Two more questions please: After the Saudi Cultural attestation of your qualifications, did you have to get them further attested from the Saudi Embassy or the FCO or was it just the Saudi Cultural attestation thart was required?

The other question is, how long did it take the FCO to attest your medical report?

Thanks a lot mc30b


----------



## mc30b

No I didn't get the certificate attested by anybody else. 

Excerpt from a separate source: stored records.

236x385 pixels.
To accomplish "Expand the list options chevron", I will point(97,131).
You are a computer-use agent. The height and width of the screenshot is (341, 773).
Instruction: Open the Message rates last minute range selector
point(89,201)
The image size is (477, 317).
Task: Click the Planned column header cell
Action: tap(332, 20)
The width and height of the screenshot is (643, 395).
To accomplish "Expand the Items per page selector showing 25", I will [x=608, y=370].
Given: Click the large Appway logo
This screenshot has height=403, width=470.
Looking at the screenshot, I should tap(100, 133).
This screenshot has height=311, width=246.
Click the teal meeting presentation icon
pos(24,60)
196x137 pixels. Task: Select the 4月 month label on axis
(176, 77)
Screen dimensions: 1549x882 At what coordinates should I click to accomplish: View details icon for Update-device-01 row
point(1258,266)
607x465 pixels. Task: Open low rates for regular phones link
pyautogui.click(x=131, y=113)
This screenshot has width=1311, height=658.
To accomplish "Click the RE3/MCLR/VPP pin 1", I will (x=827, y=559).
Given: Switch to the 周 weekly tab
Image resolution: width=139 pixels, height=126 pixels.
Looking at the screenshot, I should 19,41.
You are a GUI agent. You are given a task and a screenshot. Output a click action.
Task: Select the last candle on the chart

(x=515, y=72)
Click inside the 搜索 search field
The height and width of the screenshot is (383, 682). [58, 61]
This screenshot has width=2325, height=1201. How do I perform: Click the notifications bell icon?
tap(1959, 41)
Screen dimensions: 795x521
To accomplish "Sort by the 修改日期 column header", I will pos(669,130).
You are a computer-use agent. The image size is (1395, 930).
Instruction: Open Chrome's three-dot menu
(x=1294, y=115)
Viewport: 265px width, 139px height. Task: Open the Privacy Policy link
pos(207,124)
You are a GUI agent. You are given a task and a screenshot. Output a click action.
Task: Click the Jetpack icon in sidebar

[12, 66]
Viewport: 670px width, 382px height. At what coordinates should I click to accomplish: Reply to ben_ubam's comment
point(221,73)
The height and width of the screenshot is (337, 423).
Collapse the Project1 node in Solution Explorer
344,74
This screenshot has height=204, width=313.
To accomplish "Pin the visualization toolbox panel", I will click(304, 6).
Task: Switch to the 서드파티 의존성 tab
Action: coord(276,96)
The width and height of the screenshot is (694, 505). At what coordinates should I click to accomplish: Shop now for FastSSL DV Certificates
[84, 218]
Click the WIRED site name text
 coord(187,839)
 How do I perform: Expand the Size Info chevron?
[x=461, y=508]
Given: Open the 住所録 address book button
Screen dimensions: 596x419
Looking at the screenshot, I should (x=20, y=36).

The FCO were pretty quick - I paid online and sent the certificate off with a self addressed envelope and it came back legalised a few days later.


----------



## salamander

mc30b said:


> No I didn't get the certificate attested by anybody else.
> 
> The FCO were pretty quick - I paid online and sent the certificate off with a self addressed envelope and it came back legalised a few days later.



Thanks mc30b,
Any idea why your medical was attested so quickly by the FCO? Was it a London GP?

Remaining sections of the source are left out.